FoetusDL: I read that you recently performed at a tribute to Serge Gainesbourg. What song did you perform?

JT: Harley Davidson, originally recorded by Brigitte Bardot.

DL: What made you choose to play that? Has Gainsbourg’s work influenced any of your music?

JT: I was asked if I would perform at the night, which was set up by my friends Jedi at The Cooler and Pasul Walfisch of Botanica/Firewater. I really can’t say whom or what has influenced my work, it’s a kind of facile question, as really I find my artistic life to be one long exquisite corpse with my mind alternating between a sponge and a sieve. Though I have always loved Brigitte Bardot’s interpretations and collaborations with Gainsbourg and he was quite a character.

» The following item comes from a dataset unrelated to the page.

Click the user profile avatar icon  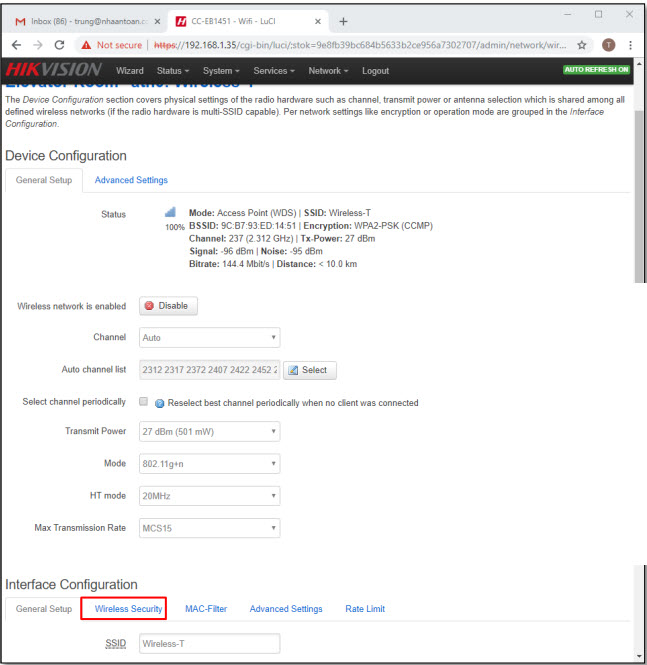tap(608, 45)
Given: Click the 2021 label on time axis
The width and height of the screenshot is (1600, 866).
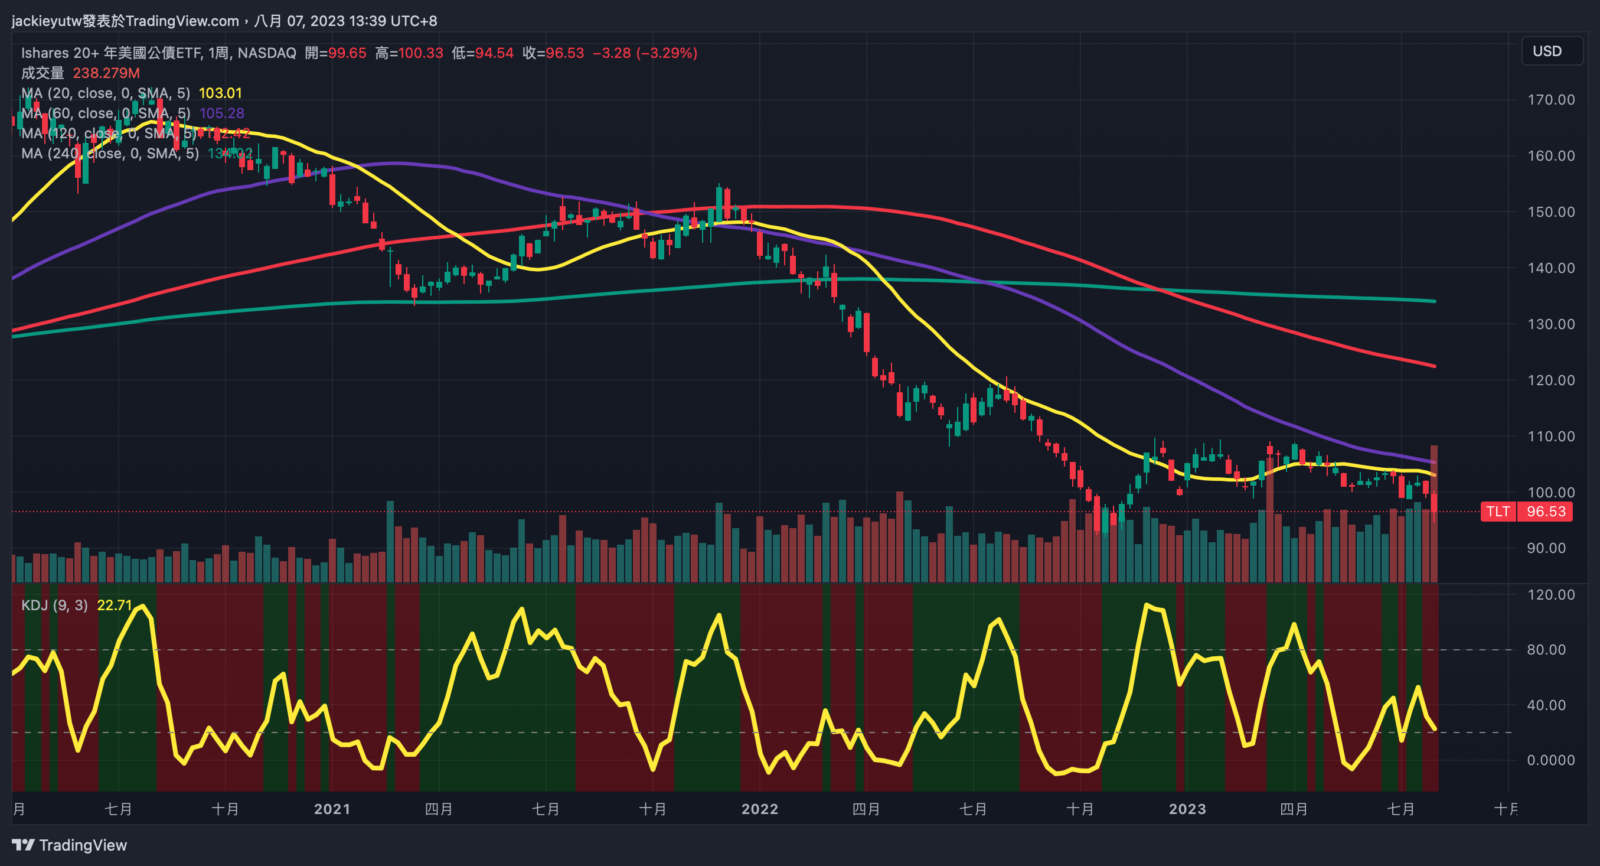Looking at the screenshot, I should [x=332, y=809].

I’m more haunted by B.B. than S.G.

DL: Flow was recently released in the US, but it’s been out a little longer in Europe…have you gotten any response to it so far?

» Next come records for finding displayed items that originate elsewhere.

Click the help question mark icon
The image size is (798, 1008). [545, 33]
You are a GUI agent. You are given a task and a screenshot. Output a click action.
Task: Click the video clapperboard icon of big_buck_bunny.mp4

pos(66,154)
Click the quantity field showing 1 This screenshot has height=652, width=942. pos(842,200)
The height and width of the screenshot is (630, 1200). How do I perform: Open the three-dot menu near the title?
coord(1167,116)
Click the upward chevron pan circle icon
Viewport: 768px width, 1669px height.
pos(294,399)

JT: Yeah and it’s very favorable.

DL: Are you planning on releasing a video for it? I heard something about The Need Machine.

FoetusJT: Yes a video was shot for The Need Machine, directed by Genice Carroll, and it’s up on the website; I’m in talks about the possibility of a video for the song Cirrhosis of the Heart. We’ll see where that leads…

DL: Can you give any hints as to what will be appearing on the companion album Blow besides all of the other band appearances?

JT: The people remixing tracks are: Amon Tobin, Kid 606, Panacea, Franz Treichler (Young Gods), FM Einheit, DJ Food, Charlie Clouser (NIN), Pan Sonic, Jay Wasco (Johnny Skilsaw), Sean Beavan, Ursula 1000, Phylr and also J.G. Thirlwell. I expected them to bring something to the table I might not think of in the first place! They were chosen people whose work I respect and I’d be intrigued as to what they may bring to the project; some of them I knew beforehand, some of which I introduced myself to in the course of the project. They are all people whose work I respect and everyone has been most gracious! If there’s room I’m considering also slipping in my cover version of The The’s Shrunken Man, which came out on an EP of interpretations last year (very quietly) through Nothing Records. I’ll be staging a performance in November in Los Angeles bringing together many of the remixers for an electronic/DJ/multimedia event to celebrate Blow.

DL: Can you explain your new project Manorexia?

JT: The Manorexia album is called Volvox Turbo, which is J.G. Thirlwell under a new name. Manorexia is very dark, brooding and evocative, if not scary. One of the mandates behind Manorexia is spontaneity and going with an instinctive feel; the sound is more spacious. It started conception as an ambient album, then mutated into a kind of sly aural insidious psychological drama; it was also a reaction against the music biz and being under scrutiny, and was just exactly what I wanted to hear at the time. This I’m just selling through the website (www.foetus.org) and maybe on tour too. It will be out at the end of this month, May 2001. I also hope to realize a live Manorexia performance next summer in Los Angeles.

DL: Why will it only be released through foetus.org?

JT: It’s a new business model I’m trying to start where I bypass these lame record companies who would bury you alive and steal you blind, and maybe even make money on each release…what a concept!

DL: I know Steroid Maximus is getting revived. What’s happening with that?

JT: I’m halfway through an album entitled Ectopia, which may be out in 2002.